The It Girl
WHY HER? Let’s face it, just the notion of crowning a new ”It Girl” seems like a throwback to a more innocent era that existed only in the movies. Still, you can almost picture the aspiring ingenue sitting at the counter at Schwab’s, sipping a lime rickey, waiting to be discovered. Then, of course, ”It” happens: An agent’s eye is caught; a blitzkrieg debut is made; a star is born.
But in Graham’s case ”It” happened more like this: A brutal agent told her she had ”no edge”; a debut was made opposite, gulp, the Coreys in 1988’s License to Drive; and a struggling actress was born. Fortunately, a decade down her pothole-dotted road, Graham has a different agent. Come to think of it, she hasn’t seen the Coreys in years. And most important, she’s finally hit her star-making stride in Swingers, Two Girls and a Guy, Boogie Nights, and now Austin Powers 2.
You don’t have to squint to see why. In person, the actress who looks like a heartland version of Brigitte Bardot somehow manages to come off as both sweet (like the girl next door) and sexy (like the girl we constantly prayed would move in next door). And now that she’s stepped into the platforms of Austin Powers‘ Barbarella-esque superspy Felicity Shagwell, it seems like a given that wherever she goes, randy teenage boys (and a few older ones too) will greet her with ”Yeahhhh, baby!”

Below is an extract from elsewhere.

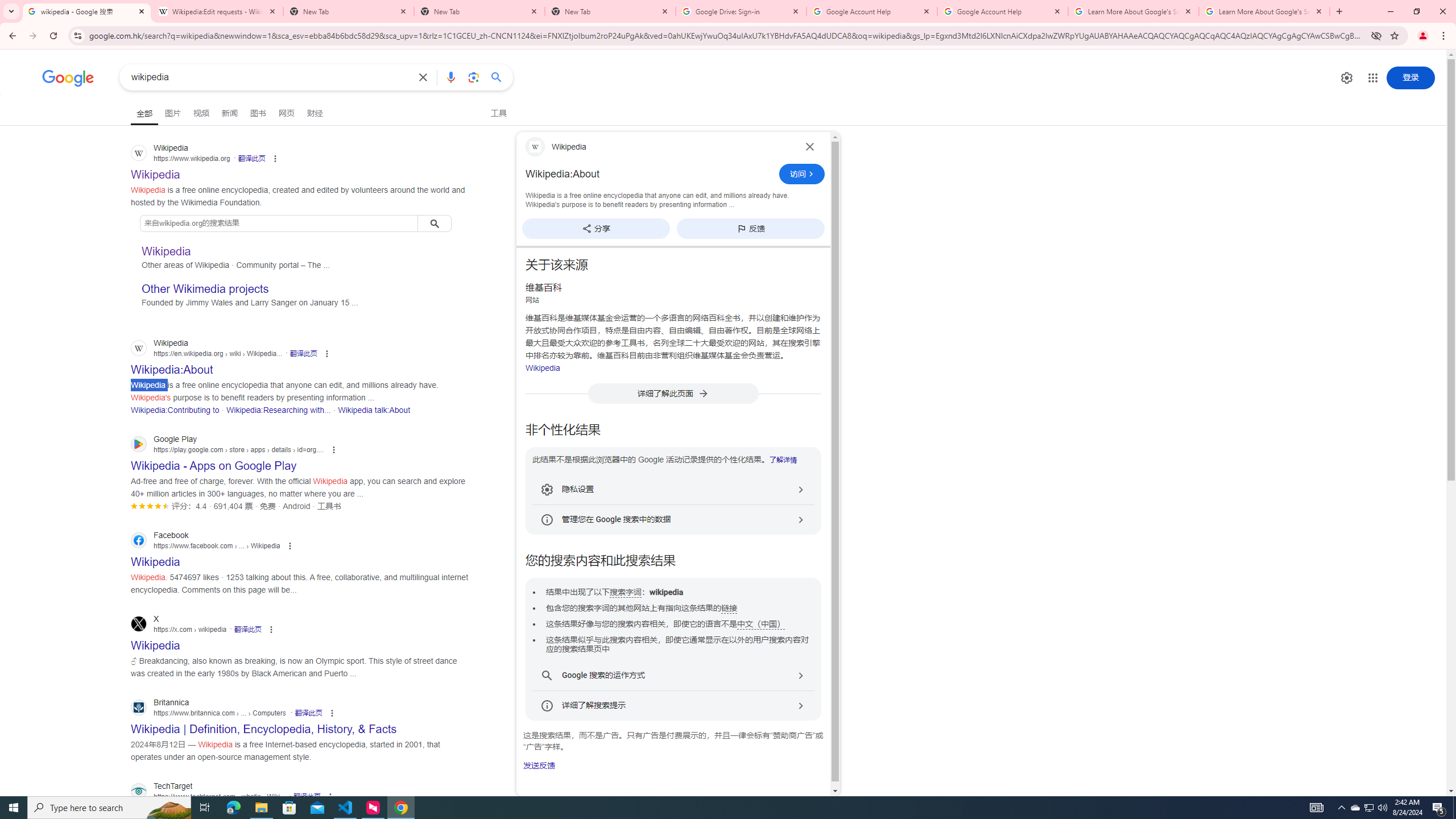
Wikipedia:Researching with... (277, 410)
Wikipedia talk:About (373, 410)
Wikipedia:Contributing to (175, 410)
 Wikipedia Wikipedia https://www.wikipedia.org (155, 171)
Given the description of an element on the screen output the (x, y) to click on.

”I can’t imagine ever getting sick of people calling me shagadelic,” says Graham. ”Elizabeth Hurley said, ‘This will follow you forever.’ But it cracks me up…. It’s better than being revolting, right?”

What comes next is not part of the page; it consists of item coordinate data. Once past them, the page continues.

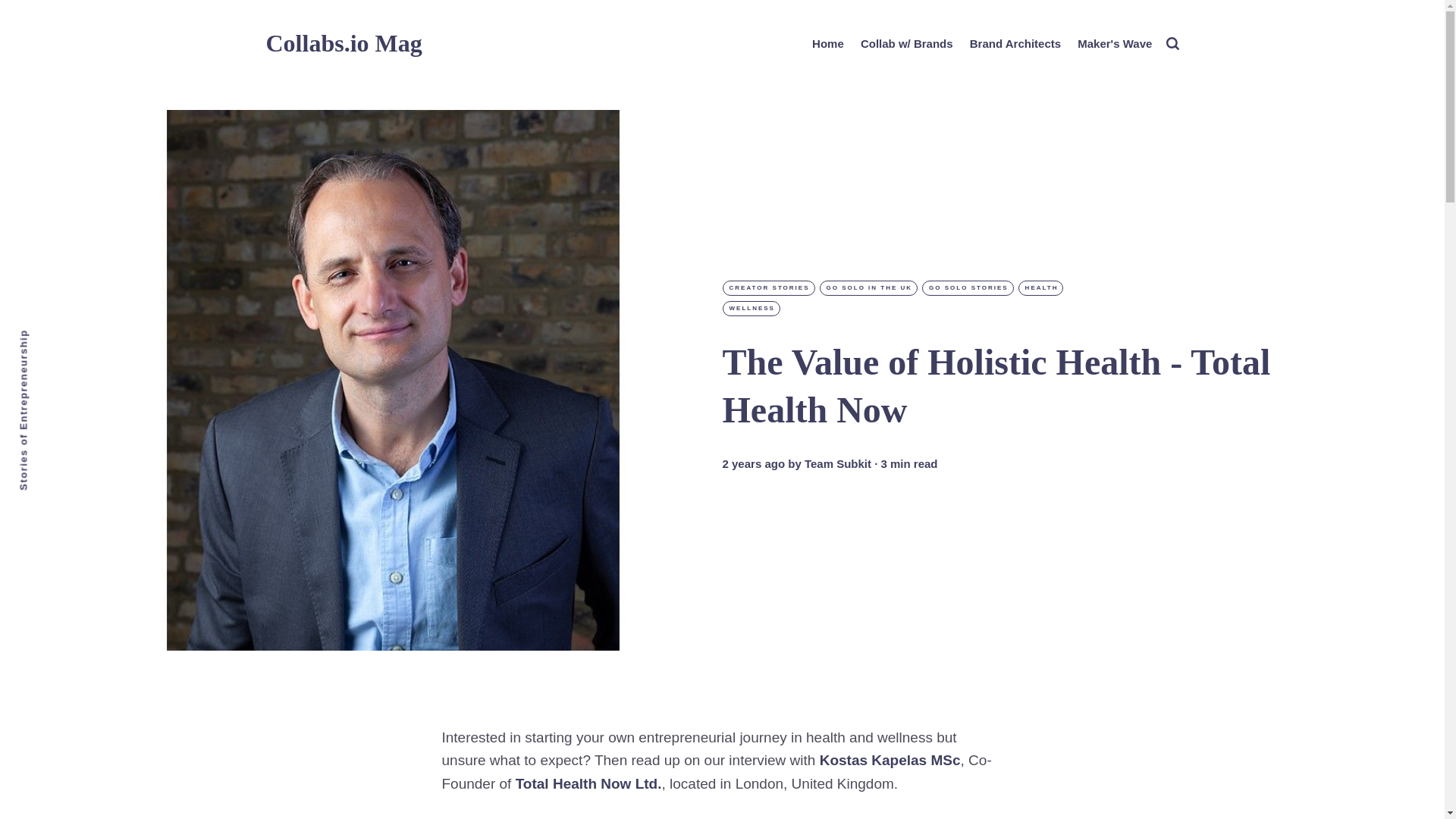
GO SOLO STORIES (967, 287)
GO SOLO IN THE UK (868, 287)
CREATOR STORIES (767, 287)
Brand Architects (1015, 43)
Collabs.io Mag (343, 43)
Home (827, 43)
WELLNESS (750, 308)
HEALTH (1040, 287)
Maker's Wave (1114, 43)
Team Subkit (837, 463)
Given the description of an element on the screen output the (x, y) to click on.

MOMENT SHE ALMOST GAVE UP: ”I was doing this movie [Scorchers] when I was really young, and the director fired me in front of the crew. Fortunately, the movie sucked, and no one ever saw it, so I got my revenge.”
NEXT: Spoofing a movie-set ho, in this summer’s Bowfinger. Then director Lisa Krueger’s Committed, followed by Danny Boyle’s Alien Love Triangle.

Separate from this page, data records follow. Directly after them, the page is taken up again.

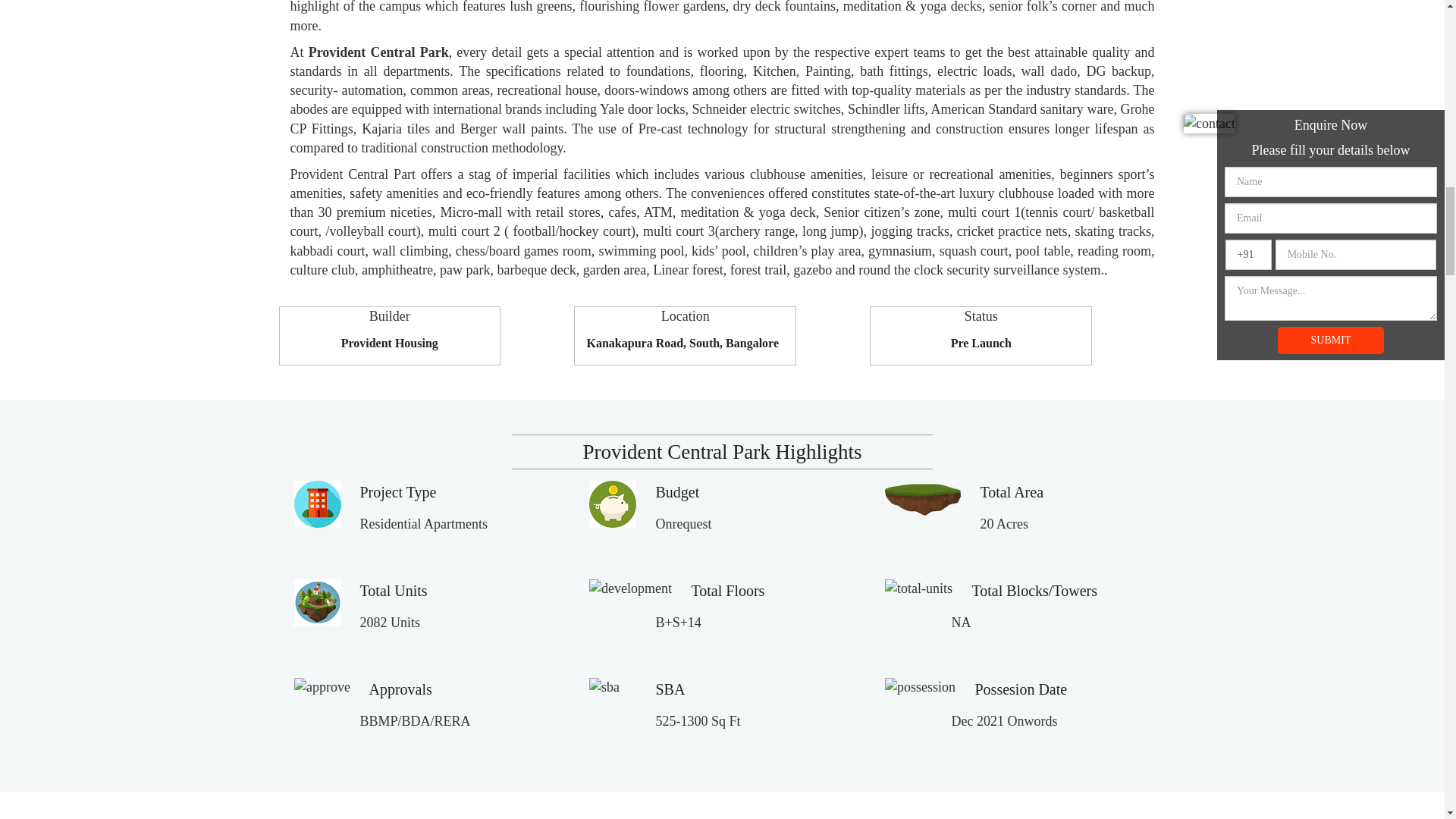
Project Type (397, 492)
Possesion Date (1020, 688)
Budget (676, 492)
SBA (669, 688)
Total Floors (727, 590)
Approvals (399, 688)
Total Units (392, 590)
Total Area (1011, 492)
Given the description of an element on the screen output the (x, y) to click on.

WHY HIM? He’s been perfecting the art of scene-stealing since his breakthrough role in My Best Friend’s Wedding (see also Shakespeare in Love and A Midsummer Night’s Dream). Next month he vamps villainously in Disney’s Inspector Gadget, where he got to ”really chew up the scenery.” But it’s the screwball spirit of Oliver Parker’s spry adaptation of An Ideal Husband, out later this month, that’s more his cup of tea. ”A lot of dramatic actors turn their noses up at light comedy,” says Everett. ”I feel it’s what I do best.”
WORK HABITS: ”I come from the get-on-with-it school, where you don’t have to get drunk for three days to play a scene where you’ve been drunk for three days.”
AUSTIN POWERS OR DR. EVIL? ”Dr. Evil. He’s much more fun. And you get to have a shaved head.”
NEXT: Everett does the gay-best-friend thing — again — in Paramount’s The Next Best Thing (due out next year), in which he gets Madonna pregnant.
WHO’D STAR IN HIS BIOPIC? ”A cloning of Montgomery Clift and Hugh Grant.”